Obsessive Compulsive Disorder

Obsessive-compulsive disorder (OCD) is an anxiety disorder characterized by uncontrollable, unwanted thoughts and repetitive, ritualized behaviours that feel compelled to perform. These thoughts and behaviours are often followed by rituals which are patterns of behaviour developed to relieve the anxiety generated by the original obsession. These cause tremendous distress, take up a lot of time, and interfere with daily routine, job, or relationships


Obsessive compulsive disorder includes many ritualized behaviours. These can be also called its types.

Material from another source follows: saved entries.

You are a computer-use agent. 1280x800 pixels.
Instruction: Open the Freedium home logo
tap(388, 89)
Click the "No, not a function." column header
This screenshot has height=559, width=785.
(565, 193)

  • Washers usually have a cleaning or hand-washing compulsions.
  • Checkers repeatedly check things (oven turned off, door locked, etc.) that they associate with harm or danger.
  • Doubters and sinners are afraid that if everything isn’t perfect or done just right, something terrible will happen or they will be punished.
  • Counters and arrangers may have superstitions about certain numbers, colours, or arrangements.
  • Hoarders fear that something bad will happen if they throw anything away. They compulsively hoard things that they don’t need or use.

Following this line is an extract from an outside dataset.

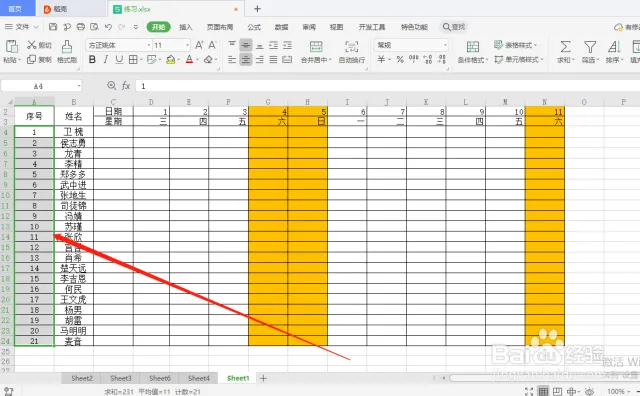Open the Sheet4 worksheet tab
This screenshot has width=640, height=396.
pos(198,378)
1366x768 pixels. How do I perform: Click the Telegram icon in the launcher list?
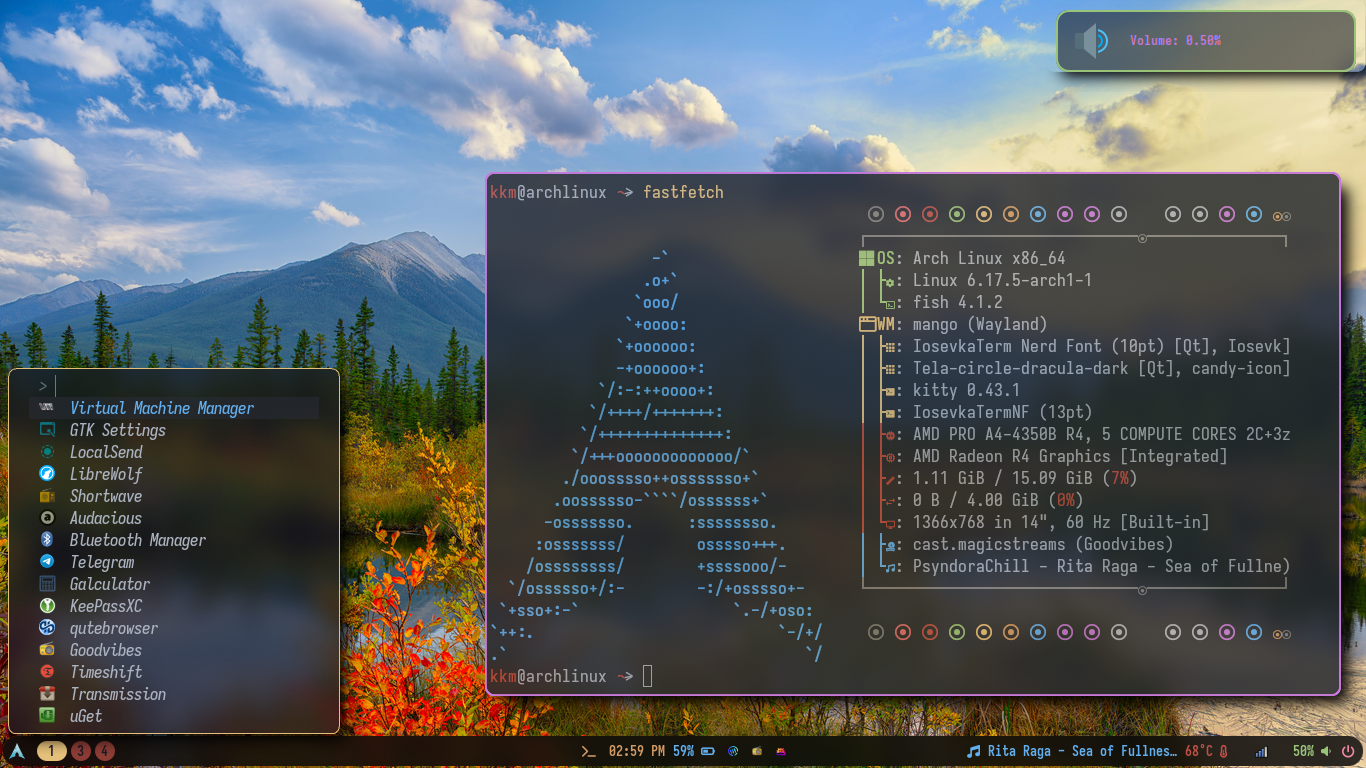(47, 562)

Symptoms and signs of Obsessive compulsive disorder

  • Fear of being contaminated by germs or dirt or contaminating others
  • Fear of causing harm to yourself or others
  • Intrusive sexually explicit or violent thoughts and images
  • Excessive focus on religious or moral ideas
  • Fear of losing or not having things you might need
  • Order and symmetry
  • Superstitions
  • Excessive double-checking of things( locks, appliances, and switches)
  • Repeatedly checking in on loved ones to make sure they’re safe.
  • Counting, tapping, repeating certain words, or doing other senseless things to reduce anxiety.
  • Spending a lot of time washing or cleaning.
  • Ordering, evening out, or arranging things “just so.”
  • Praying excessively or engaging in rituals triggered by religious fear.
  • Accumulating junk (old newspapers, magazines, and empty food containers) or things not in use.

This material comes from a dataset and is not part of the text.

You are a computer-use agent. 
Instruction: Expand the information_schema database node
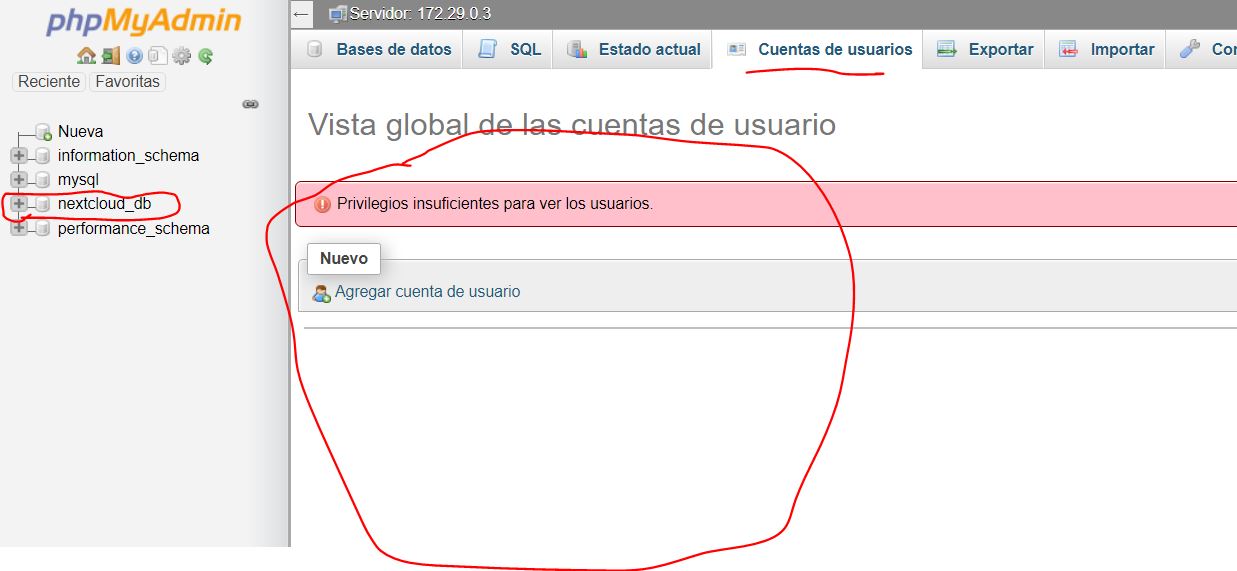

Cognitive-behavioural therapy

  • Exposure and response prevention

It involves repeated exposure to the source of obsession. Then refraining from the compulsive behaviour usually performed to reduce anxiety

  • Cognitive therapy

The therapy teaches healthy and effective ways of responding to obsessive thoughts, without resorting to compulsive behaviour


  • Recognising obsessions and compulsive behaviours
  • At that time engage yourself in other activities (at least for a few minutes)
  • Stay connected to family and friends
  • Practice relaxation techniques (meditation, yoga, deep breathing)

Ayurvedic Medicines

Obsessive compulsive disorder can be treated with Ayurvedic medicines like Vatkulantak ras, Chaturbhuj ras etc and dhyana.

Family Therapy

Spending quality time with family, and involving oneself in kids’ work helps a lot.

Group Therapy

Through interaction with fellow Obsessive compulsive disorder sufferers, group therapy provides support and encouragement and decreases feelings of isolation.